Dia da Consciência Negra: marchas e atos marcam a data de luta contra o racismo

De grande tradição, a Marcha da Consciência Negra Zumbi - Dandara dos Palmares e a Lavagem da estátua de Zumbi dos Palmares ocorreram no centro de Salvador

Publicado em 20 de novembro de 2019 às 21:55

- Atualizado há um ano

. Crédito: Mauro Akin Nassor/CORREIO
. por Fotos de Mauro Akin Nassor/CORREIO

Há 40 anos, a Marcha da Consciência Negra Zumbi - Dandara dos Palmares saía pela primeira vez do Largo do Campo Grande em direção à Praça Castro Alves. Nesta quarta-feira (20), mais uma vez, a caminhada ocorreu para ressaltar a força da luta do movimento negro contra o racismo.

Apesar do evento ser realizado no dia da Consciência Negra, o coordenador da Coordenação Nacional de Entidades Negras (Conen), Gilberto Leal, apontou que as ações de combate ao racismo devem ser tomadas diariamente. Para ele, a data é um importante momento de reflexão.

O 20 de Novembro é um dia de homenagem aos heróis da causa negra como Zumbi dos Palmares. No entanto, a data não é marcada somente pela celebração. A importância da luta contra o racismo no Brasil e no mundo foi o destaque da marcha. De acordo com o membro do movimento negro, Antônio Santana, a data é uma simbologia para atentar a população para o preconceito racial. “Amanhã a gente não vai estar mais de forma ativa nas ruas, mas que as pessoas reflitam e não aceitem o retrocesso e o racismo em nenhuma área da sociedade”, afirmou.Nesta edição do evento, os manifestantes também pediram pela liberdade de Mumia Abu-Jamal, ex-militante do Partido Panteras Negras preso há 38 anos nos Estados Unidos sob acusação de matar um policial branco.

Organizadora da marcha, a Conen estima que mais de 6 mil pessoas tenham participado do movimento.

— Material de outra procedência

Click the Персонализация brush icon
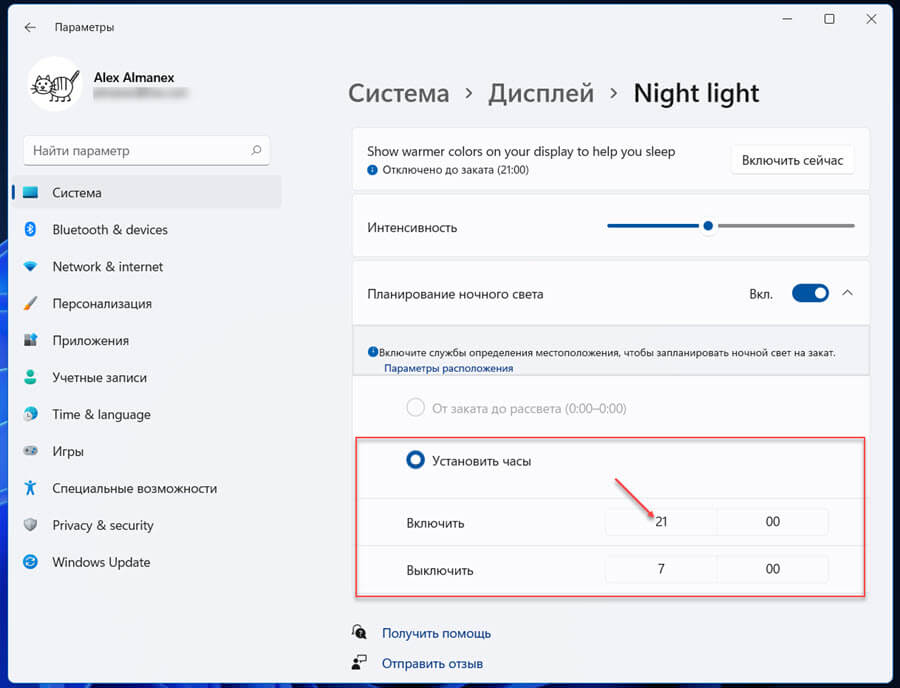This screenshot has width=900, height=688. pyautogui.click(x=30, y=304)
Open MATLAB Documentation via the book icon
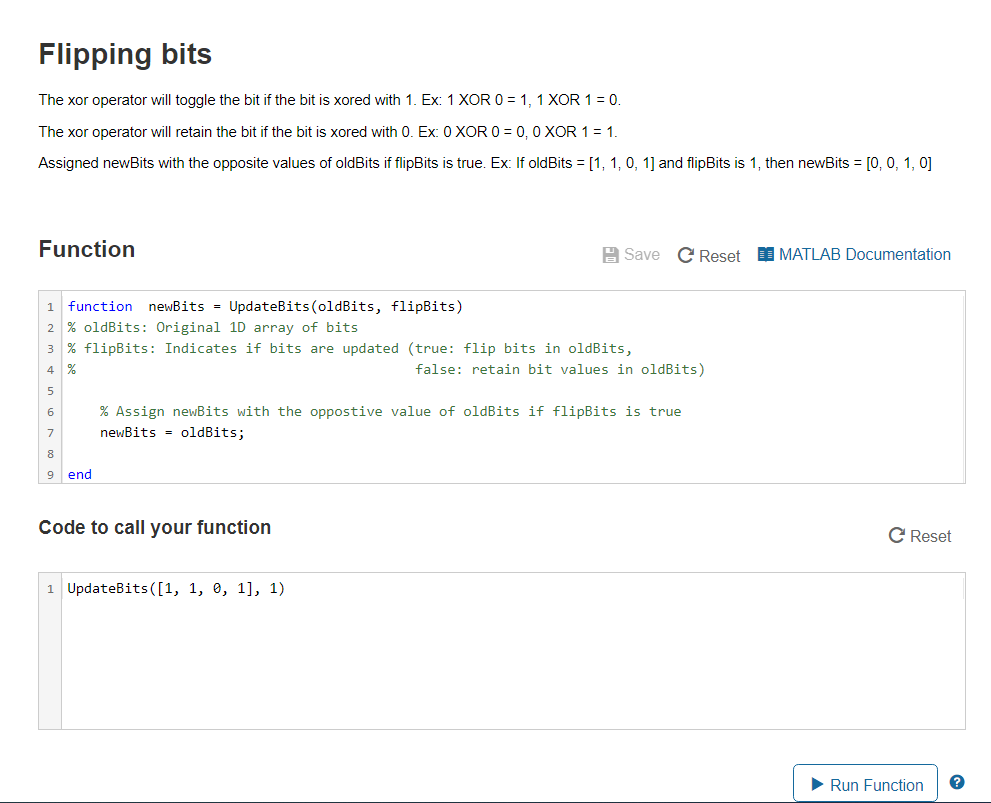 pyautogui.click(x=766, y=254)
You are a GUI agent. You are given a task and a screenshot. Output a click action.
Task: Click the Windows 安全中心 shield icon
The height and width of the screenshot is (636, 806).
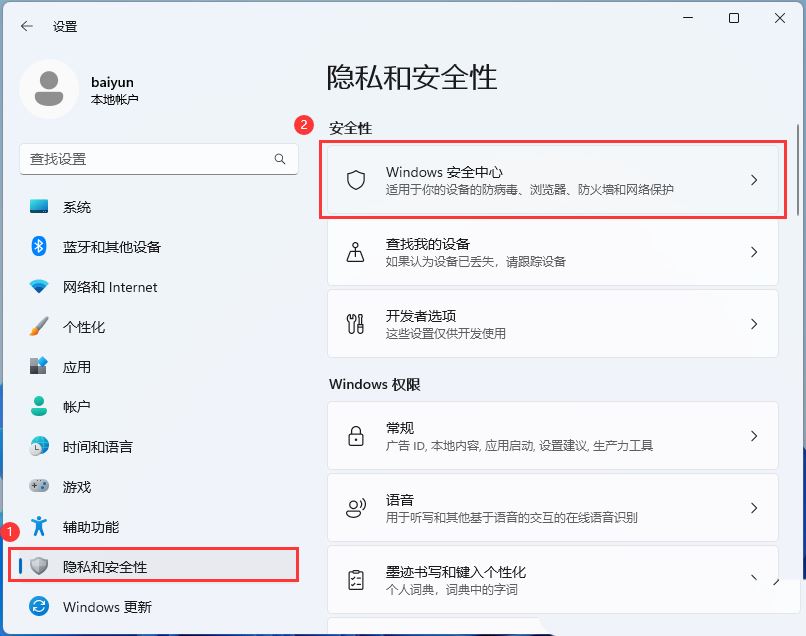click(x=354, y=180)
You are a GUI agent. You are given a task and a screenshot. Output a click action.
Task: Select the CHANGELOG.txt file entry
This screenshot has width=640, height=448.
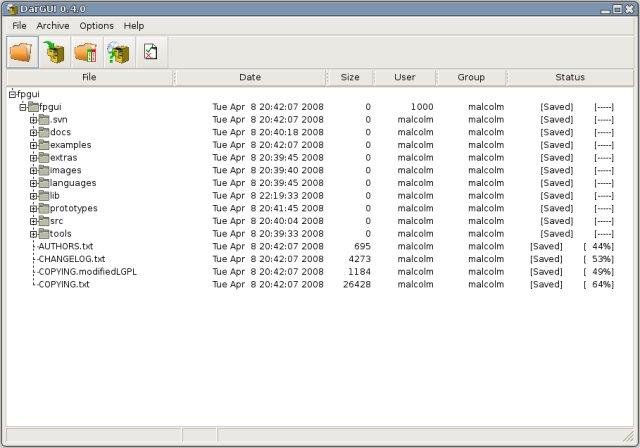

A caminhada se iniciou por volta das 16h, com concentração no Campo Grande e seguiu até a Praça Castro Alves.   (Foto: Arisson Marinho/CORREIO) (Foto: Arisson Marinho/CORREIO) Homenagem a Zumbi dos Palmares Nesta quarta, também, a tradicional Lavagem da estátua de Zumbi dos Palmares percorreu as ruas do Pelourinho até a Praça da Sé, onde está localizado o monumento. 

Em sua 11ª edição, e com o tema "Em defesa da vida da população negra: Contra a política de morte do governo Bolsonaro", o ato começou na sede da União de Negras e Negros Pela Igualdade (Unegro), também no Pelourinho, com a reunião de integrantes de movimentos negros e sociais.

De acordo com Ângela Guimarães, presidente da Unegro, a lavagem da estátua começou por volta das 9h. O ato ainda teve a participação de baianas, grupos de capoeira, grupos culturais, escolas públicas do estado e terreiros de candomblé.

Para Guimarães, o evento foi bastante plural e representou o resgate da luta dos negros com a figura do herói Zumbi dos Palmares, para ressignificar as buscas do movimento com a realidade política e social do Brasil atual.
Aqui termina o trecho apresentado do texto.